# What is needed:
Write the entries out again in full and unchanged, dropping every image.

Stored data:
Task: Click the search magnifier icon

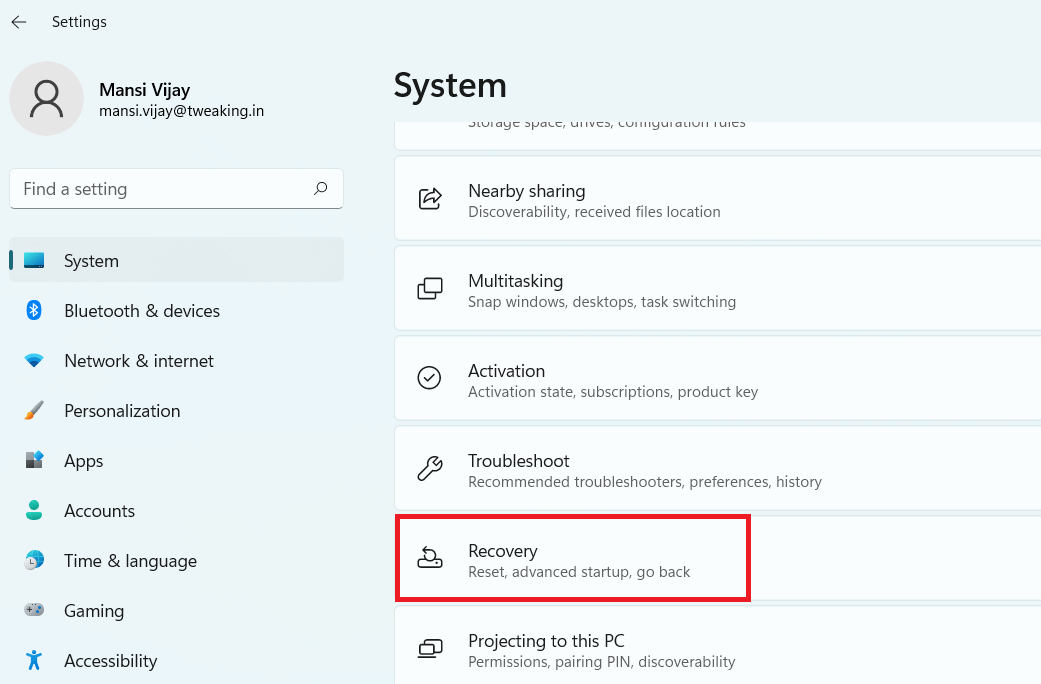Action: pyautogui.click(x=320, y=188)
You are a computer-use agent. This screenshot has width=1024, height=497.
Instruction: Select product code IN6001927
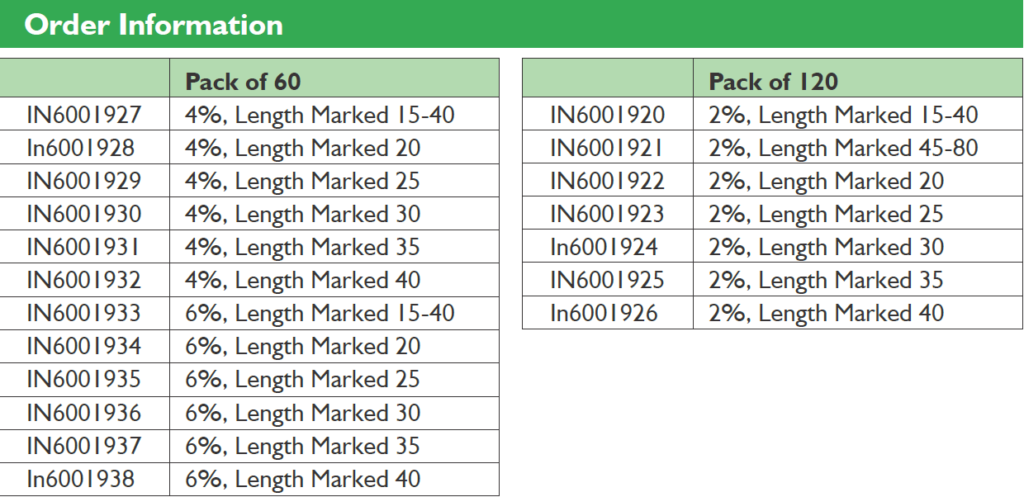coord(84,115)
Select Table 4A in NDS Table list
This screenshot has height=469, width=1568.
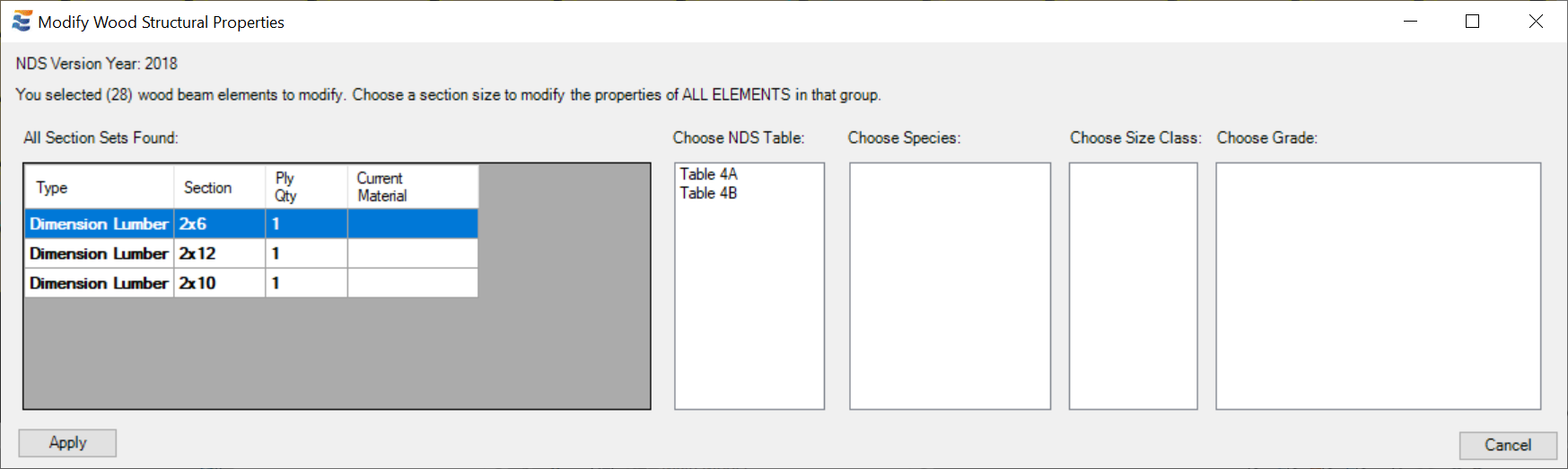point(708,174)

# Response to this exercise:
Task: Click the search magnifier icon

Action: pyautogui.click(x=320, y=188)
You are a computer-use agent. This screenshot has width=1024, height=497.
Instruction: Select product code IN6001927
coord(84,115)
Select Table 4A in NDS Table list
This screenshot has height=469, width=1568.
point(708,174)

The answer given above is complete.